Researchers from the Technical University of Munich (TUM) developed a new treatment method that traps viral infections, rendering them harmless, a press statement reveals.
Using a “DNA origami” method, the researchers built nano-capsules tailored from genetic material that can neutralize viruses by capturing them.
The DNA origami method essentially programs DNA to fold into three-dimensional, triangular plates.
The team behind the new technology has been experimenting with DNA programming for years. For their latest work, they made “hollow nano objects,” which essentially trap viruses, preventing them from infecting other cells.
The tiny virus traps were built in a shape called an icosahedron, made up of 20 triangular surfaces. The inside of the traps are lined with molecules that bind to viruses.
“Even a simple half-shell of the right size shows a measurable reduction in virus activity,” said Hendrik Dietz, coauthor of the study. “If we put five binding sites for the virus on the inside, for example suitable antibodies, we can already block the virus by 80 percent, if we incorporate more, we achieve complete blocking.”

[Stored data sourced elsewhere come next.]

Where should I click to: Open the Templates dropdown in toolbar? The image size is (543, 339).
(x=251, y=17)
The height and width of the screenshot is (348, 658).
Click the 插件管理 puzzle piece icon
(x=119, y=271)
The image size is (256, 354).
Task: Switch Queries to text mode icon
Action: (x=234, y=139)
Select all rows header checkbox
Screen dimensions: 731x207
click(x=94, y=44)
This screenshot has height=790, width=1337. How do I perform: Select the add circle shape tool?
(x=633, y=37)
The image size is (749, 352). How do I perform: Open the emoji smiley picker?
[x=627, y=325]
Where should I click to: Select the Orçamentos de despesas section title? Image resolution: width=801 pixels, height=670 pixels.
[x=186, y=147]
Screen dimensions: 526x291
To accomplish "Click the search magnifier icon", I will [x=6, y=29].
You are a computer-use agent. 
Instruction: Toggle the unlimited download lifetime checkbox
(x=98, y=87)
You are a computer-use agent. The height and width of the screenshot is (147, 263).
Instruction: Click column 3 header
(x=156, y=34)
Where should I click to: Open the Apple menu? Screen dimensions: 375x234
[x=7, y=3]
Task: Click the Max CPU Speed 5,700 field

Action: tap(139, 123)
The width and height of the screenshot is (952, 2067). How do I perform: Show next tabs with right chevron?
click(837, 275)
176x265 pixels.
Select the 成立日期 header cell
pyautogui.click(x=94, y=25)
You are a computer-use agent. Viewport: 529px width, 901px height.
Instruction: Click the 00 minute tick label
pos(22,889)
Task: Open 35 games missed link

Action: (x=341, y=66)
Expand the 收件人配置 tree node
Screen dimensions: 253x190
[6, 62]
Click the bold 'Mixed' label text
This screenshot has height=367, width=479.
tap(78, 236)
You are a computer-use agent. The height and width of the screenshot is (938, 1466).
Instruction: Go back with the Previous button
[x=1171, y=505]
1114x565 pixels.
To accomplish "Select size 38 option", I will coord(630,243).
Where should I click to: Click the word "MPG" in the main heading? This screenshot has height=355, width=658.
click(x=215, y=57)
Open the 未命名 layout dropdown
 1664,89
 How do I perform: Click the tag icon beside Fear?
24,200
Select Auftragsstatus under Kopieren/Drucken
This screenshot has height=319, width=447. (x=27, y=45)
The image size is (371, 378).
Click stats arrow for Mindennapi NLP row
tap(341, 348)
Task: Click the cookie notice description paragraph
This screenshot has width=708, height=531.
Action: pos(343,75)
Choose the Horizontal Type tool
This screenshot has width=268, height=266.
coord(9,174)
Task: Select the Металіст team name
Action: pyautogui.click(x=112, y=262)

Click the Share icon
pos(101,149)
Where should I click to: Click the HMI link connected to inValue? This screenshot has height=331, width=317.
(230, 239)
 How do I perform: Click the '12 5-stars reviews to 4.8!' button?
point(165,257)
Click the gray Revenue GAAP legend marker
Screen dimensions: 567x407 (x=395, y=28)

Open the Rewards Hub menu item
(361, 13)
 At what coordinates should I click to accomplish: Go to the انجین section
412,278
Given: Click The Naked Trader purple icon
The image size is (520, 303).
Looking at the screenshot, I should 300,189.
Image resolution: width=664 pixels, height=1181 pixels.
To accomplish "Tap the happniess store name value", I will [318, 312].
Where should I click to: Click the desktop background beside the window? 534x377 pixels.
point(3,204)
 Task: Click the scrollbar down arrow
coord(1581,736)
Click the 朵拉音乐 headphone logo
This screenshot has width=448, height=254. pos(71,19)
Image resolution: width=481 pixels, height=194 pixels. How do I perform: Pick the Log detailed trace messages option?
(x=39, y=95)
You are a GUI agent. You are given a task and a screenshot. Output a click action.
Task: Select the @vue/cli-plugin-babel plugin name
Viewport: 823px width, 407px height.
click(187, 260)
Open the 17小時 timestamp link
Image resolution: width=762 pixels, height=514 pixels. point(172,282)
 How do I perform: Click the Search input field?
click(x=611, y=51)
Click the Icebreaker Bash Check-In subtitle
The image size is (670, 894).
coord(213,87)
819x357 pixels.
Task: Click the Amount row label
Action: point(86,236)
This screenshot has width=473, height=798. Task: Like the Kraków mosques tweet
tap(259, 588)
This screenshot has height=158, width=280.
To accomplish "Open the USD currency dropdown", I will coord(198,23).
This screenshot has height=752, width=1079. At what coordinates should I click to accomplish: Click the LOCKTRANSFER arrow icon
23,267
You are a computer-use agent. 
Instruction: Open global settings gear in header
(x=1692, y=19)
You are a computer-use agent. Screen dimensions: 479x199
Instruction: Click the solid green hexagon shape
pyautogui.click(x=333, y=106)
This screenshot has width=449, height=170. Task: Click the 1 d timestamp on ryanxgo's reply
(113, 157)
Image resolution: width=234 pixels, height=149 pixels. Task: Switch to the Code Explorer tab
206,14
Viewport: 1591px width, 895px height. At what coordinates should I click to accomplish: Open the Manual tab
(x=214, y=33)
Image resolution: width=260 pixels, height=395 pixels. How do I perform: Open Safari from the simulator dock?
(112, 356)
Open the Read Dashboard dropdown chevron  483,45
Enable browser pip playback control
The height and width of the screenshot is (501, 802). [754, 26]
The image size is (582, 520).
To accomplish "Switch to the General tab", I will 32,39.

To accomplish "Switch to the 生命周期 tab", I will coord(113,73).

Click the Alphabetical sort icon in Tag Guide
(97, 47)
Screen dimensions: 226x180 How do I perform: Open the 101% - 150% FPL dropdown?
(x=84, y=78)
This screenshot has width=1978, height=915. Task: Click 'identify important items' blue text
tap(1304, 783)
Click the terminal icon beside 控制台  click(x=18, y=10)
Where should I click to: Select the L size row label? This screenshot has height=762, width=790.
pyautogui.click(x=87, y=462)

Virus trap tech could also be used for targeted treatments
The team tested their traps in lab cell cultures with mouse serum, human cells, and viruses. The tiny structures remained stable in the serum for 24 hours and caught two types of viruses, hepatitis B and adeno-associated viruses (AAVs), preventing them from infecting the human cells in the serum.
Dietz also explained that the same technology could potentially be used as a transport vehicle for drugs.
Similarly, in March this year, researchers from Bionaut Labs announced that they are developing tiny injectable robots that travel through the bloodstream using a drill motion. Those tiny machines are being developed to deliver targeted treatments directly to tumors, allowing strong medications to be less detrimental to other parts of the body.
The TUM researchers aim to test their virus traps inside the bodies of mice next. They believe their DNA origami structures will eventually be injectable into humans, allowing for specialized treatments that trap virus cells before they can infect human cells.